## WHAT YOU ARE ASKED TO DO
Return every entry in full, with no alterations.

## Stored data entries
_____

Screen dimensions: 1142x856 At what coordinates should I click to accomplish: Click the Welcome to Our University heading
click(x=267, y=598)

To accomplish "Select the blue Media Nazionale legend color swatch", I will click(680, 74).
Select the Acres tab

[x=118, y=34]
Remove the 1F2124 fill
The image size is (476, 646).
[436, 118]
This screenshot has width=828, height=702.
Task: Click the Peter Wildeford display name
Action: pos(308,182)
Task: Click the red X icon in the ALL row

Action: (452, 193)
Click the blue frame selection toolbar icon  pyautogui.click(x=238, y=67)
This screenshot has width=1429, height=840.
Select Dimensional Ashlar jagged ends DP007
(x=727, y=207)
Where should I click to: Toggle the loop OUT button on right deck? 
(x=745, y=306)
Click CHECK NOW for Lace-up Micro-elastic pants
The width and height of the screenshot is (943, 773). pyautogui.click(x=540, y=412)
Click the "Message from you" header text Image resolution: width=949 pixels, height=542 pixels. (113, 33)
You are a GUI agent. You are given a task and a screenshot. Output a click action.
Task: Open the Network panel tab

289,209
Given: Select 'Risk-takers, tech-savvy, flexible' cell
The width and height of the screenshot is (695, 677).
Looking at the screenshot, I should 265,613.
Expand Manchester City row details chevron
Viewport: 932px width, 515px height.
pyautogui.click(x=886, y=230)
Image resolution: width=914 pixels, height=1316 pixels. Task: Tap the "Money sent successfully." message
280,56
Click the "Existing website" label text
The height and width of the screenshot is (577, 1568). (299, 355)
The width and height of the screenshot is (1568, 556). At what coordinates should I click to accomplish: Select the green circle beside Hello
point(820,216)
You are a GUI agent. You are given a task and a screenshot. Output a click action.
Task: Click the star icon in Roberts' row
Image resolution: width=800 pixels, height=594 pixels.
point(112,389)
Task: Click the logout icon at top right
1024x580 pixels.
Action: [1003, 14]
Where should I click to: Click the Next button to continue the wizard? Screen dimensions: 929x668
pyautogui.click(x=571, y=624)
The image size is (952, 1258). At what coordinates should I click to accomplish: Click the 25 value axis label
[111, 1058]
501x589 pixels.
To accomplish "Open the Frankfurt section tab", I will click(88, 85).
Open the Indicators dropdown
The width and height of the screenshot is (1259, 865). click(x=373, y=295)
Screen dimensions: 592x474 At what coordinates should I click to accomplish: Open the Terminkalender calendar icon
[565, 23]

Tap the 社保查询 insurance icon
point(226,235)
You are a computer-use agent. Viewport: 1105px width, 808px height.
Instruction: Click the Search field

_____

## PROBLEM SOLUTION
Screen dimensions: 1142x856 At what coordinates should I click to accomplish: Click the Welcome to Our University heading
click(x=267, y=598)

To accomplish "Select the blue Media Nazionale legend color swatch", I will click(680, 74).
Select the Acres tab

[x=118, y=34]
Remove the 1F2124 fill
The image size is (476, 646).
[436, 118]
This screenshot has width=828, height=702.
Task: Click the Peter Wildeford display name
Action: pos(308,182)
Task: Click the red X icon in the ALL row

Action: (452, 193)
Click the blue frame selection toolbar icon  pyautogui.click(x=238, y=67)
This screenshot has width=1429, height=840.
Select Dimensional Ashlar jagged ends DP007
(x=727, y=207)
Where should I click to: Toggle the loop OUT button on right deck? 
(x=745, y=306)
Click CHECK NOW for Lace-up Micro-elastic pants
The width and height of the screenshot is (943, 773). pyautogui.click(x=540, y=412)
Click the "Message from you" header text Image resolution: width=949 pixels, height=542 pixels. (113, 33)
You are a GUI agent. You are given a task and a screenshot. Output a click action.
Task: Open the Network panel tab

289,209
Given: Select 'Risk-takers, tech-savvy, flexible' cell
The width and height of the screenshot is (695, 677).
Looking at the screenshot, I should 265,613.
Expand Manchester City row details chevron
Viewport: 932px width, 515px height.
pyautogui.click(x=886, y=230)
Image resolution: width=914 pixels, height=1316 pixels. Task: Tap the "Money sent successfully." message
280,56
Click the "Existing website" label text
The height and width of the screenshot is (577, 1568). (299, 355)
The width and height of the screenshot is (1568, 556). At what coordinates should I click to accomplish: Select the green circle beside Hello
point(820,216)
You are a GUI agent. You are given a task and a screenshot. Output a click action.
Task: Click the star icon in Roberts' row
Image resolution: width=800 pixels, height=594 pixels.
point(112,389)
Task: Click the logout icon at top right
1024x580 pixels.
Action: [1003, 14]
Where should I click to: Click the Next button to continue the wizard? Screen dimensions: 929x668
pyautogui.click(x=571, y=624)
The image size is (952, 1258). At what coordinates should I click to accomplish: Click the 25 value axis label
[111, 1058]
501x589 pixels.
To accomplish "Open the Frankfurt section tab", I will click(88, 85).
Open the Indicators dropdown
The width and height of the screenshot is (1259, 865). click(x=373, y=295)
Screen dimensions: 592x474 At what coordinates should I click to accomplish: Open the Terminkalender calendar icon
[565, 23]

Tap the 社保查询 insurance icon
point(226,235)
You are a computer-use agent. Viewport: 1105px width, 808px height.
Instruction: Click the Search field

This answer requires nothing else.